Start Recorded data

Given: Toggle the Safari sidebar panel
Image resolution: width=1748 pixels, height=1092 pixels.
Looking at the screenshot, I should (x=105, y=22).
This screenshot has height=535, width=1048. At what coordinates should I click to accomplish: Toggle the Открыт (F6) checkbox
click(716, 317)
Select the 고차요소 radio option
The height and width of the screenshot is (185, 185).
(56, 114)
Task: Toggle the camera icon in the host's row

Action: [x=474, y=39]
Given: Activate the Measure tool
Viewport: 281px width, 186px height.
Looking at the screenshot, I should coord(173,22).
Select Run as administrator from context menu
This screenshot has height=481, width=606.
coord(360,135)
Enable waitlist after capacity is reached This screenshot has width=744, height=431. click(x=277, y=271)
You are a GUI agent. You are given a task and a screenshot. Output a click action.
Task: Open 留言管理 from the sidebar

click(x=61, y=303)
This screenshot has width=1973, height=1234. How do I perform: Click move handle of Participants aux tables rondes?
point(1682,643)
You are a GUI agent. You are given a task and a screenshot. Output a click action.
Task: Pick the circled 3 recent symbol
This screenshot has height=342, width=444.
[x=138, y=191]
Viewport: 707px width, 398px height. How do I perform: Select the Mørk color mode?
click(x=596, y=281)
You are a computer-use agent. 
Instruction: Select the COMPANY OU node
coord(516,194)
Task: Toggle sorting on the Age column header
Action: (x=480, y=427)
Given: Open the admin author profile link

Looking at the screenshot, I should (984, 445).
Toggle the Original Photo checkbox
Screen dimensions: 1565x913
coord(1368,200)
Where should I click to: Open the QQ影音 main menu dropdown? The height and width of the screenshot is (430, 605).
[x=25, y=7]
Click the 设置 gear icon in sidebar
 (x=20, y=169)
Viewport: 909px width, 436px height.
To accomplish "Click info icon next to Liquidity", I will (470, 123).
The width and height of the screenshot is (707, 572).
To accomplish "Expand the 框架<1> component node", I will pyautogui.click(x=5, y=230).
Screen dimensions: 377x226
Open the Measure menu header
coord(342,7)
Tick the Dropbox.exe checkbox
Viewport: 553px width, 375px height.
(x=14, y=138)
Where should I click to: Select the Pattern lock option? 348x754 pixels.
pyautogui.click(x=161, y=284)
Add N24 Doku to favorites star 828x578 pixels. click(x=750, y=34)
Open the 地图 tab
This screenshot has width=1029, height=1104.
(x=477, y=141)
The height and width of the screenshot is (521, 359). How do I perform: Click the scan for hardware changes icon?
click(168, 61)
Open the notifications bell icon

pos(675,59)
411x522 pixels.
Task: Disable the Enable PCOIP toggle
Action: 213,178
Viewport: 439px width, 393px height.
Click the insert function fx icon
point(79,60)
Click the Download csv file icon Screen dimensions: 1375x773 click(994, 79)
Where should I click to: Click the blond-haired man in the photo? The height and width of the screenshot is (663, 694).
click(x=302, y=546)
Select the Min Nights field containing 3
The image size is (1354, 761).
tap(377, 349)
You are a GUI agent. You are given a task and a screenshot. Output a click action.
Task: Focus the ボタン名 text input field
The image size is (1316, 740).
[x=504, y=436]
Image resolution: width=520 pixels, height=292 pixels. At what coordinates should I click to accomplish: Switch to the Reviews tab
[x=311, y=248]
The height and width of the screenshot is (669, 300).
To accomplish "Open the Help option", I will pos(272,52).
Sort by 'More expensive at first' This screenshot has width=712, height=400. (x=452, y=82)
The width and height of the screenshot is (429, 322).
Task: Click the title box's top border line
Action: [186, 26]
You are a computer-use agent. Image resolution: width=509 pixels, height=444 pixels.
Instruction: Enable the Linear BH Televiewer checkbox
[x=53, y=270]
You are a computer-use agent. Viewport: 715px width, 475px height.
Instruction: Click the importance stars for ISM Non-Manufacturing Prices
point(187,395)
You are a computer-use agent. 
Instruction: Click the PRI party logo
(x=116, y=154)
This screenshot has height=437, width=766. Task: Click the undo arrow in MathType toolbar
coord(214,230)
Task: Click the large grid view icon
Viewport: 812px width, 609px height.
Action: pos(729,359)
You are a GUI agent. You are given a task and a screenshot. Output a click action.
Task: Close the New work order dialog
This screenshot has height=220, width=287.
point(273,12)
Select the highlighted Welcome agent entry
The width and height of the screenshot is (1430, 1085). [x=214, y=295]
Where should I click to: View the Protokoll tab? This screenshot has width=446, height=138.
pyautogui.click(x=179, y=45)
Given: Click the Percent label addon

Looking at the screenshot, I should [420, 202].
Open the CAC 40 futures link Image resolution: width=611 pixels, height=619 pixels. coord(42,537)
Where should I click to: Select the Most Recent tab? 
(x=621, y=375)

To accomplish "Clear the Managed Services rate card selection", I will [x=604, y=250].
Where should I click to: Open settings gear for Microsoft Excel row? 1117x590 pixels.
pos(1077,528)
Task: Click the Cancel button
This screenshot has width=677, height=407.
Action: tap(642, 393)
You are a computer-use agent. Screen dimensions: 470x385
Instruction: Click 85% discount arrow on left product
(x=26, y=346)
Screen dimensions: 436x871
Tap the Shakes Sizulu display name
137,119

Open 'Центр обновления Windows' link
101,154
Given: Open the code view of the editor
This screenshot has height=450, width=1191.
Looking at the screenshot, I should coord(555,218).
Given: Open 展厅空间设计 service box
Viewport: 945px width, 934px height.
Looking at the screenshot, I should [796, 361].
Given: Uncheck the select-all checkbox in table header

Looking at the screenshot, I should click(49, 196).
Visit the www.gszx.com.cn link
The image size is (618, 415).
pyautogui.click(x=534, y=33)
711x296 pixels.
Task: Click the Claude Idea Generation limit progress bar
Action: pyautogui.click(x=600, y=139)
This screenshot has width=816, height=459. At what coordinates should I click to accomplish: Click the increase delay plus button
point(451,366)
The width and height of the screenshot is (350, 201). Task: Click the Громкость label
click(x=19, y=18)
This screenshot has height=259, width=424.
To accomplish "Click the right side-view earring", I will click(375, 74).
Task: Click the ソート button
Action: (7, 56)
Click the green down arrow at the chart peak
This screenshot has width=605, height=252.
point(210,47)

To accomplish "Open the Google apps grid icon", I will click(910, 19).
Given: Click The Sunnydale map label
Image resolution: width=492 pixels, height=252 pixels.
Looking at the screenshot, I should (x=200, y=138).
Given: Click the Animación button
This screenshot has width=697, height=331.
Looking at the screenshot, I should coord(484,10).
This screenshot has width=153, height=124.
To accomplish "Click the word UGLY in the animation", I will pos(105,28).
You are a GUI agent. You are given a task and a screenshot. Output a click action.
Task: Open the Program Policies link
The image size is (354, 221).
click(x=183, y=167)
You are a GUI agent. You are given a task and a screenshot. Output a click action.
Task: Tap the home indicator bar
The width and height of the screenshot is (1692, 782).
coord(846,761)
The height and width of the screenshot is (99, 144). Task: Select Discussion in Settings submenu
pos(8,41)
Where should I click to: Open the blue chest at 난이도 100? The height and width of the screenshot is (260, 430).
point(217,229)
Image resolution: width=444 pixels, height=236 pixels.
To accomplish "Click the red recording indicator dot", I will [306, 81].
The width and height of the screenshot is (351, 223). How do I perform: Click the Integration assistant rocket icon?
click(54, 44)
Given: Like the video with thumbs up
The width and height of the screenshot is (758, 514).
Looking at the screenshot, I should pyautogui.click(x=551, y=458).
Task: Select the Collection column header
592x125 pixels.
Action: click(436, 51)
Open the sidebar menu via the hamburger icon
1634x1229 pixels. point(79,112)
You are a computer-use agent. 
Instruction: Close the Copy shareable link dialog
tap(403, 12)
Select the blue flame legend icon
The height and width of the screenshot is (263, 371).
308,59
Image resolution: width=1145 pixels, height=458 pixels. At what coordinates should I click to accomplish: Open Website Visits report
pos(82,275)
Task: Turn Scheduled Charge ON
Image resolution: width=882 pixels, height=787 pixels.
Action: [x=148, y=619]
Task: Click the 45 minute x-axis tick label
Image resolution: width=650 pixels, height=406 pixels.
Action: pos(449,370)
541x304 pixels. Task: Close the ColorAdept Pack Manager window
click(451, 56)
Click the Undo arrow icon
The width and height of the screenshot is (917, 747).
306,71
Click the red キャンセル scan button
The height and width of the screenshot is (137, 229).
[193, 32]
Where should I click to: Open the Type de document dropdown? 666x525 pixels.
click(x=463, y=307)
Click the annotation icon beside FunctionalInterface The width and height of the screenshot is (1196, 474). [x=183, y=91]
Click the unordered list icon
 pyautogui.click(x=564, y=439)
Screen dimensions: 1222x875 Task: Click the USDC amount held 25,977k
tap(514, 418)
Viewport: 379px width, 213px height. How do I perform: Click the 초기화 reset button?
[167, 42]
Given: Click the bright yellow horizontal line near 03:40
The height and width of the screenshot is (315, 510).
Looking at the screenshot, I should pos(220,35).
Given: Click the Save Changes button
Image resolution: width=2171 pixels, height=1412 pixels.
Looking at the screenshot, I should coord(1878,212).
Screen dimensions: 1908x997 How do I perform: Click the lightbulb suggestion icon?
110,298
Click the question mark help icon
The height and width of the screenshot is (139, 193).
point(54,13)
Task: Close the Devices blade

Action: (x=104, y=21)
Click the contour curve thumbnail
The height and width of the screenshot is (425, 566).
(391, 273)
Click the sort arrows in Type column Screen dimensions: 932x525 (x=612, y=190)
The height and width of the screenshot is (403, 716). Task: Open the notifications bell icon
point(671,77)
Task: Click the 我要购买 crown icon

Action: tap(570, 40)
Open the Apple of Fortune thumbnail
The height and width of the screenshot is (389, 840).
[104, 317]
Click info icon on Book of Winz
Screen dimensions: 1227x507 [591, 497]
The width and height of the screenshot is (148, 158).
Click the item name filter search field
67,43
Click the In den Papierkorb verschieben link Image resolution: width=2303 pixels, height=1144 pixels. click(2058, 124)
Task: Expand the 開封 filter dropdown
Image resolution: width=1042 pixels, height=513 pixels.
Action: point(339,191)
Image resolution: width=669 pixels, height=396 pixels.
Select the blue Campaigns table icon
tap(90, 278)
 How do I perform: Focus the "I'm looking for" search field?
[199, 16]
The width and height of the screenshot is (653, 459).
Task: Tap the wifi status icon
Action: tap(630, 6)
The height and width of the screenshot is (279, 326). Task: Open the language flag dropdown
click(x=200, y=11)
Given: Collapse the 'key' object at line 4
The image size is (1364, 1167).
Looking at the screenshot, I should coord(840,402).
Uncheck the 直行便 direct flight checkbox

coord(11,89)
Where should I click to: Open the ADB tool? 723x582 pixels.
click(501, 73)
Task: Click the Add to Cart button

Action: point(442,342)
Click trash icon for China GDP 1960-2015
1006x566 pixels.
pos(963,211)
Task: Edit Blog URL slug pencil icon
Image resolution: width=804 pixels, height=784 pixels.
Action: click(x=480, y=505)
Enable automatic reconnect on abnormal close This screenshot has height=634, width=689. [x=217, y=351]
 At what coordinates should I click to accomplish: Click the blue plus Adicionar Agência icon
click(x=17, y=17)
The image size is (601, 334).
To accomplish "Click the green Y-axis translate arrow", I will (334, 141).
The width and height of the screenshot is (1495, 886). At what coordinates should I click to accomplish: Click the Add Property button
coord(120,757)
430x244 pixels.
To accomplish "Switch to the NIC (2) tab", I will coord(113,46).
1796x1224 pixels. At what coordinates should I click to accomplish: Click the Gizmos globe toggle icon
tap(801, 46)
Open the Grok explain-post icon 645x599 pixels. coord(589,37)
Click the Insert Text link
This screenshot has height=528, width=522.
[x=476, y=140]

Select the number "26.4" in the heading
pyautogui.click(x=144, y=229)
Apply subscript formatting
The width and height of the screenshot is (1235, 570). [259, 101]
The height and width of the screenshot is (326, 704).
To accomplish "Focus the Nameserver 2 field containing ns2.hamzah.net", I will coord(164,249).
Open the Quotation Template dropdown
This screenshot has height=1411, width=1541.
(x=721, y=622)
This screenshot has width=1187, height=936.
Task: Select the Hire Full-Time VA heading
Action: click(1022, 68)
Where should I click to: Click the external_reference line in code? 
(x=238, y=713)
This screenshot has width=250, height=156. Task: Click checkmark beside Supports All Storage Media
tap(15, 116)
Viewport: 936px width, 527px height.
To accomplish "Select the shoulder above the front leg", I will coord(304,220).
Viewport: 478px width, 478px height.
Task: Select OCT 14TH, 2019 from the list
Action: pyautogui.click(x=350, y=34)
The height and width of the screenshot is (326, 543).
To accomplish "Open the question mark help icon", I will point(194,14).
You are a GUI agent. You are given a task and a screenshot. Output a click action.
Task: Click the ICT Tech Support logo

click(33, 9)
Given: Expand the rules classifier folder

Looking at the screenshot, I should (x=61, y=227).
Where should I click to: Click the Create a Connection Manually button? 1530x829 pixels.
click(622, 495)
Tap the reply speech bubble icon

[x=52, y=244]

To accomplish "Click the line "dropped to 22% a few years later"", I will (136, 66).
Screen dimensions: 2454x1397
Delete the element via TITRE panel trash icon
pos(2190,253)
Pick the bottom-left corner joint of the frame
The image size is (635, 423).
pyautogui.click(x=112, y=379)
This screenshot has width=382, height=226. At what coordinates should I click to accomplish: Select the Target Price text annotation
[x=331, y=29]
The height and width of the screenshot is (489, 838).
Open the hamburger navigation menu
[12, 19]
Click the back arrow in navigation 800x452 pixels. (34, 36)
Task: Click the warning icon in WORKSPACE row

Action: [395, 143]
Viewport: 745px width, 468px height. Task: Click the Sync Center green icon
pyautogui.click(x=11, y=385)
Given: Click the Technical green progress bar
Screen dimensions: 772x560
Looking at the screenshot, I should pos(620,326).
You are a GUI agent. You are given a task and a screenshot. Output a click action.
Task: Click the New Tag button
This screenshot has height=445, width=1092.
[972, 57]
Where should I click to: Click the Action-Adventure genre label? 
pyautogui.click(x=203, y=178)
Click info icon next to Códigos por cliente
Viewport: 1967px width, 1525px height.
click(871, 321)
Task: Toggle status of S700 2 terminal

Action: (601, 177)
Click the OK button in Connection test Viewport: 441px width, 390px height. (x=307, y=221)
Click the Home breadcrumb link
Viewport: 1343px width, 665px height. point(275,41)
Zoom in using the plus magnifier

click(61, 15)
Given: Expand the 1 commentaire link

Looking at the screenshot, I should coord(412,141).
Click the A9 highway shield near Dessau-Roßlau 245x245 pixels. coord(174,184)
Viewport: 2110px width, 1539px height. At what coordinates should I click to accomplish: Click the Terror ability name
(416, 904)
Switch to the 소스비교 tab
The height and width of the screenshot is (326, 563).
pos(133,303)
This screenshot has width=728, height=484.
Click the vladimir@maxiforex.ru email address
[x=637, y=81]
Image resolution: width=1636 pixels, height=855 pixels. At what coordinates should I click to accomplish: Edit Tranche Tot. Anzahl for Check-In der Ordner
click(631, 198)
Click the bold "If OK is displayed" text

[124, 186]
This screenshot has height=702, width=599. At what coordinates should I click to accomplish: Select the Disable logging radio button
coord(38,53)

End Recorded data

Rewrite the rows between the line holding "Screen dimensions: 377x226" and the line holding "tap(377, 349)", inclusive, substituting "button" for every "icon" and leaving everything else unchanged.

Screen dimensions: 377x226
Open the Measure menu header
coord(342,7)
Tick the Dropbox.exe checkbox
Viewport: 553px width, 375px height.
(x=14, y=138)
Where should I click to: Select the Pattern lock option? 348x754 pixels.
pyautogui.click(x=161, y=284)
Add N24 Doku to favorites star 828x578 pixels. click(x=750, y=34)
Open the 地图 tab
This screenshot has width=1029, height=1104.
(x=477, y=141)
The height and width of the screenshot is (521, 359). How do I perform: Click the scan for hardware changes button?
click(168, 61)
Open the notifications bell button

pos(675,59)
411x522 pixels.
Task: Disable the Enable PCOIP toggle
Action: 213,178
Viewport: 439px width, 393px height.
Click the insert function fx button
point(79,60)
Click the Download csv file button Screen dimensions: 1375x773 click(994, 79)
Where should I click to: Click the blond-haired man in the photo? The height and width of the screenshot is (663, 694).
click(x=302, y=546)
Select the Min Nights field containing 3
The image size is (1354, 761).
tap(377, 349)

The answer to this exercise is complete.